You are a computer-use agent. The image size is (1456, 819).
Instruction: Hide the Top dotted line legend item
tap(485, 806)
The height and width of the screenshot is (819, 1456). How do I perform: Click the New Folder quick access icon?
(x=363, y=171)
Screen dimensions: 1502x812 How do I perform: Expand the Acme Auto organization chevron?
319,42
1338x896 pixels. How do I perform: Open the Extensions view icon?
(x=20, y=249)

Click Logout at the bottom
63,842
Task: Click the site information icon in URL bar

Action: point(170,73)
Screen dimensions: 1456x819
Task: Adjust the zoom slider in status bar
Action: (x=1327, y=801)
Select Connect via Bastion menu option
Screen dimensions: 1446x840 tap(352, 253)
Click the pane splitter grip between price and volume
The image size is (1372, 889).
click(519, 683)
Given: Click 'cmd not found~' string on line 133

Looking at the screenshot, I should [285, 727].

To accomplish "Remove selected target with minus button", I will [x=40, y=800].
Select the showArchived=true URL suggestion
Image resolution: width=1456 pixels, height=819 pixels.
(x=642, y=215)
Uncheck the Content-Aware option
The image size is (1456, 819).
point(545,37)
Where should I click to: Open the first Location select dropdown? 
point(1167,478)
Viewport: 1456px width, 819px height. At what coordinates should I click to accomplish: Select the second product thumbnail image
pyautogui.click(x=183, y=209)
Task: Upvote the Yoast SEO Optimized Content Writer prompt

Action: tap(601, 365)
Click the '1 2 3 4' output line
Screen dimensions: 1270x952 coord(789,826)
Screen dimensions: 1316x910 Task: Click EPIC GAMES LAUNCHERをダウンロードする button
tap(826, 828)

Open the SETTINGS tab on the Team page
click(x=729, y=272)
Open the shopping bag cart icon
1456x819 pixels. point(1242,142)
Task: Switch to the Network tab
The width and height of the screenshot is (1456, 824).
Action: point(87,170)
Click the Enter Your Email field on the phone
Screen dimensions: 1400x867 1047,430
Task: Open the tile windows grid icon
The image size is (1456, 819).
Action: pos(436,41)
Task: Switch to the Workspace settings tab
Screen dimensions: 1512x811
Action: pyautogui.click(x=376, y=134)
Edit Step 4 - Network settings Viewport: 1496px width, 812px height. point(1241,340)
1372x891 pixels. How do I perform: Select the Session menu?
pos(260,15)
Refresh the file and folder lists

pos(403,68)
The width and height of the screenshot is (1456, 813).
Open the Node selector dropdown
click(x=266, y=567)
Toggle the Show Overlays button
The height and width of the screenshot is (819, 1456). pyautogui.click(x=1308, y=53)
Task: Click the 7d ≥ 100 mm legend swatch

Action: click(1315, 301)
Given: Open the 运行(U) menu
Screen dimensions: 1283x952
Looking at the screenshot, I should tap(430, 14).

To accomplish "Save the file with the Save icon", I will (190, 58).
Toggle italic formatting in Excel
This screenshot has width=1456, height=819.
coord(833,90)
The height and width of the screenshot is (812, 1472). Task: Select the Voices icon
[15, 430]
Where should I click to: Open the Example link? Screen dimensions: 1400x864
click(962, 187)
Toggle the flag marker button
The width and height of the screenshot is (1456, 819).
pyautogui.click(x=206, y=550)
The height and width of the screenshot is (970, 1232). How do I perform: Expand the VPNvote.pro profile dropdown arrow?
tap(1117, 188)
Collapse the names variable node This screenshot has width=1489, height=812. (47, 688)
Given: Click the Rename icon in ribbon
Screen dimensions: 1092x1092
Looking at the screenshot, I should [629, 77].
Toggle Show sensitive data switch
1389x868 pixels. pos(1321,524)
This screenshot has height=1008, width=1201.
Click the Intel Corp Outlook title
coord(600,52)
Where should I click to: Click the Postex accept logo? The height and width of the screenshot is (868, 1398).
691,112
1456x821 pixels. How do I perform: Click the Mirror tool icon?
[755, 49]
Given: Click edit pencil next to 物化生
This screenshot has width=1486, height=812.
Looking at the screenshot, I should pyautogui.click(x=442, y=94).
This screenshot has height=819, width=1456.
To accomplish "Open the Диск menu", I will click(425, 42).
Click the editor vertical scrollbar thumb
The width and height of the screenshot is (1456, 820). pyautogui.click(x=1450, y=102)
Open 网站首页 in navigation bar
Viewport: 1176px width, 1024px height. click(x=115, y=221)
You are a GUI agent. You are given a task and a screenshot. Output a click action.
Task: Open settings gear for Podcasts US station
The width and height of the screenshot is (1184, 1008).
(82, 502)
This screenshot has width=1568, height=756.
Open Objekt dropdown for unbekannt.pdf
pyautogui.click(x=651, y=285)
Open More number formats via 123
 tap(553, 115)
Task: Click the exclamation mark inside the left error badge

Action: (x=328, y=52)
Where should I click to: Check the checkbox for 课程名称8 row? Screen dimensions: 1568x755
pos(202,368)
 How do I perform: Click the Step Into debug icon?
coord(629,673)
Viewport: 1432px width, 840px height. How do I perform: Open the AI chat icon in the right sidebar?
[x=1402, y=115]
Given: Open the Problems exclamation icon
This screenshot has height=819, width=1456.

○ ○ ○ ○ ○

Could you write out all the entries word for word?

You are a computer-use agent. The image size is (1456, 819).
Instruction: Hide the Top dotted line legend item
tap(485, 806)
The height and width of the screenshot is (819, 1456). How do I perform: Click the New Folder quick access icon?
(x=363, y=171)
Screen dimensions: 1502x812 How do I perform: Expand the Acme Auto organization chevron?
319,42
1338x896 pixels. How do I perform: Open the Extensions view icon?
(x=20, y=249)

Click Logout at the bottom
63,842
Task: Click the site information icon in URL bar

Action: point(170,73)
Screen dimensions: 1456x819
Task: Adjust the zoom slider in status bar
Action: (x=1327, y=801)
Select Connect via Bastion menu option
Screen dimensions: 1446x840 tap(352, 253)
Click the pane splitter grip between price and volume
The image size is (1372, 889).
click(519, 683)
Given: Click 'cmd not found~' string on line 133

Looking at the screenshot, I should [285, 727].

To accomplish "Remove selected target with minus button", I will [x=40, y=800].
Select the showArchived=true URL suggestion
Image resolution: width=1456 pixels, height=819 pixels.
(x=642, y=215)
Uncheck the Content-Aware option
The image size is (1456, 819).
point(545,37)
Where should I click to: Open the first Location select dropdown? 
point(1167,478)
Viewport: 1456px width, 819px height. At what coordinates should I click to accomplish: Select the second product thumbnail image
pyautogui.click(x=183, y=209)
Task: Upvote the Yoast SEO Optimized Content Writer prompt

Action: tap(601, 365)
Click the '1 2 3 4' output line
Screen dimensions: 1270x952 coord(789,826)
Screen dimensions: 1316x910 Task: Click EPIC GAMES LAUNCHERをダウンロードする button
tap(826, 828)

Open the SETTINGS tab on the Team page
click(x=729, y=272)
Open the shopping bag cart icon
1456x819 pixels. point(1242,142)
Task: Switch to the Network tab
The width and height of the screenshot is (1456, 824).
Action: point(87,170)
Click the Enter Your Email field on the phone
Screen dimensions: 1400x867 1047,430
Task: Open the tile windows grid icon
The image size is (1456, 819).
Action: pos(436,41)
Task: Switch to the Workspace settings tab
Screen dimensions: 1512x811
Action: pyautogui.click(x=376, y=134)
Edit Step 4 - Network settings Viewport: 1496px width, 812px height. point(1241,340)
1372x891 pixels. How do I perform: Select the Session menu?
pos(260,15)
Refresh the file and folder lists

pos(403,68)
The width and height of the screenshot is (1456, 813).
Open the Node selector dropdown
click(x=266, y=567)
Toggle the Show Overlays button
The height and width of the screenshot is (819, 1456). pyautogui.click(x=1308, y=53)
Task: Click the 7d ≥ 100 mm legend swatch

Action: click(1315, 301)
Given: Open the 运行(U) menu
Screen dimensions: 1283x952
Looking at the screenshot, I should tap(430, 14).

To accomplish "Save the file with the Save icon", I will (190, 58).
Toggle italic formatting in Excel
This screenshot has width=1456, height=819.
coord(833,90)
The height and width of the screenshot is (812, 1472). Task: Select the Voices icon
[15, 430]
Where should I click to: Open the Example link? Screen dimensions: 1400x864
click(962, 187)
Toggle the flag marker button
The width and height of the screenshot is (1456, 819).
pyautogui.click(x=206, y=550)
The height and width of the screenshot is (970, 1232). How do I perform: Expand the VPNvote.pro profile dropdown arrow?
tap(1117, 188)
Collapse the names variable node This screenshot has width=1489, height=812. (47, 688)
Given: Click the Rename icon in ribbon
Screen dimensions: 1092x1092
Looking at the screenshot, I should [629, 77].
Toggle Show sensitive data switch
1389x868 pixels. pos(1321,524)
This screenshot has height=1008, width=1201.
Click the Intel Corp Outlook title
coord(600,52)
Where should I click to: Click the Postex accept logo? The height and width of the screenshot is (868, 1398).
691,112
1456x821 pixels. How do I perform: Click the Mirror tool icon?
[755, 49]
Given: Click edit pencil next to 物化生
This screenshot has width=1486, height=812.
Looking at the screenshot, I should pyautogui.click(x=442, y=94).
This screenshot has height=819, width=1456.
To accomplish "Open the Диск menu", I will click(425, 42).
Click the editor vertical scrollbar thumb
The width and height of the screenshot is (1456, 820). pyautogui.click(x=1450, y=102)
Open 网站首页 in navigation bar
Viewport: 1176px width, 1024px height. click(x=115, y=221)
You are a GUI agent. You are given a task and a screenshot. Output a click action.
Task: Open settings gear for Podcasts US station
The width and height of the screenshot is (1184, 1008).
(82, 502)
This screenshot has width=1568, height=756.
Open Objekt dropdown for unbekannt.pdf
pyautogui.click(x=651, y=285)
Open More number formats via 123
 tap(553, 115)
Task: Click the exclamation mark inside the left error badge

Action: (x=328, y=52)
Where should I click to: Check the checkbox for 课程名称8 row? Screen dimensions: 1568x755
pos(202,368)
 How do I perform: Click the Step Into debug icon?
coord(629,673)
Viewport: 1432px width, 840px height. How do I perform: Open the AI chat icon in the right sidebar?
[x=1402, y=115]
Given: Open the Problems exclamation icon
This screenshot has height=819, width=1456.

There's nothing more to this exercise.